One couple facilitating Chinese birth tourism, identified by the Post as Zhou and Chao, connect “expectant mothers with one of three Chinese-owned baby care centers in California. For the $1,475 basic fee, Zhou and Chao will arrange for a three-month stay in a center — two months before the birth and a month after.” And if delivering a baby isn’t enough for the intrepid tourist, there are shopping and sightseeing trips planned as part of the deal. Zhou claims his well-heeled clients “are contributing to the economy” by spending their money on U.S. soil.
Zhou insists his business is on the up-and-up, and says, “We don’t encourage moms to break the law — just to take advantage of it.” Women who wish to travel to the U.S. to give birth must secure a tourist visa, and an anonymous official at the U.S. Embassy in Beijing confirmed embassy rules dictate that “you don’t deny someone because you know they’re going to the U.S. to have children.”
Birth tourists are flocking to the U.S., and not only from China. ABC News reported about a Turkish-owned Upper East Side luxury hotel, The Marmara Manhattan, that “markets birth tourism packages to expectant mothers abroad, luring more than a dozen pregnant guests and their families to the United States to give birth last year alone.” A hotel spokeswoman confirmed that for less than $8,000, pregnant guests receive an airport transfer to a one-bedroom suite where they stay for a month, the room replete with “baby cradle and a gift set for the mother.”

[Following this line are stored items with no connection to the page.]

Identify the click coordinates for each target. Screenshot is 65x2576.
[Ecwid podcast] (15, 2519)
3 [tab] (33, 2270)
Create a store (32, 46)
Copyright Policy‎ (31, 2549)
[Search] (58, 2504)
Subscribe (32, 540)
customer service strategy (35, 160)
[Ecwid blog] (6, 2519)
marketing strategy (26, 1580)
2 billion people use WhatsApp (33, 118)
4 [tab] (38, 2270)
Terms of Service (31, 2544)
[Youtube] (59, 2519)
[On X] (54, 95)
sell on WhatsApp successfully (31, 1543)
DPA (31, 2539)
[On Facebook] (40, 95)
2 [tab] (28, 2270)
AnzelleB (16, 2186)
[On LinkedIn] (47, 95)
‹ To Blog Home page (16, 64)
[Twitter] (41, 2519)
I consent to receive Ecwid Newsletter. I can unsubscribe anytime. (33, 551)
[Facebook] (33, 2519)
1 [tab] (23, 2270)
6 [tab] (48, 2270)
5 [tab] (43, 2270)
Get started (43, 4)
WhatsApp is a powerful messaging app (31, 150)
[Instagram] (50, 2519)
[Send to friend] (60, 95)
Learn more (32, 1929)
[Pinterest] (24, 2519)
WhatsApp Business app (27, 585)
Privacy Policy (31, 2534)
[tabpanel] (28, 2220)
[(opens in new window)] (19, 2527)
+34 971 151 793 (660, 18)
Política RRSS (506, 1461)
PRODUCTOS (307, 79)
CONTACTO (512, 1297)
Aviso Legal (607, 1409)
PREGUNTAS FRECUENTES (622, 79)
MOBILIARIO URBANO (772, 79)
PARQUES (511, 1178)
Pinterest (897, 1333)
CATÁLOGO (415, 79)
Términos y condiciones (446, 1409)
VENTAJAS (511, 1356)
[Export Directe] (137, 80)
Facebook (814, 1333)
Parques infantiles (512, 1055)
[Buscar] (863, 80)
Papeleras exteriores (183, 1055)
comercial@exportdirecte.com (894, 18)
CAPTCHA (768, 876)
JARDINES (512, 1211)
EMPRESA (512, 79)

Those that would argue against open immigration policies fear that foreign women come to the United States to have “anchor babies,” a controversial term referring to children born of illegal immigrants, in the hopes of remaining on U.S. soil. Mark Krikorian of the Center for Immigration Studies, a self-described “Pro-immigrant, low-immigration think-tank which seeks fewer immigrants but a warmer welcome for those admitted,” suggests the U.S. “just turn people down for being pregnant.” In an interview with ABC News, he continued, “Do you really think that’s right that somebody here visiting Disneyland should have their children be U.S. citizens, which they’ll then inevitably use to get access to the U.S.?”
According to Zhou, most of his clients have no plans to stay in the U.S. – they simply want their children to be able to attend college here.
The U.S. is home to 11 of the top 15 Universities in the world, according to the QS World University Rankings, and in China, “10 million students are battling for 6.6 million spots at Chinese universities and the chance for a better life,” as Zhou pointed out. With U.S. citizenship, these Chinese children won’t need to apply for student visas or pay the hefty tuition rates charged to international students. Not a bad deal for $1500. But should it be allowed?
According to ABC News, “The United States is one of the few remaining countries to grant citizenship to all children born on its soil. The United Kingdom, Ireland, India and Australia, among others, have since revised their birthright laws, no longer allowing every child born on their soil to get citizenship.” It might be possible to outlaw birth tourism without completely abandoning the 14th Amendment, granting citizenship to those born on U.S. soil. Is it necessary? What do you think?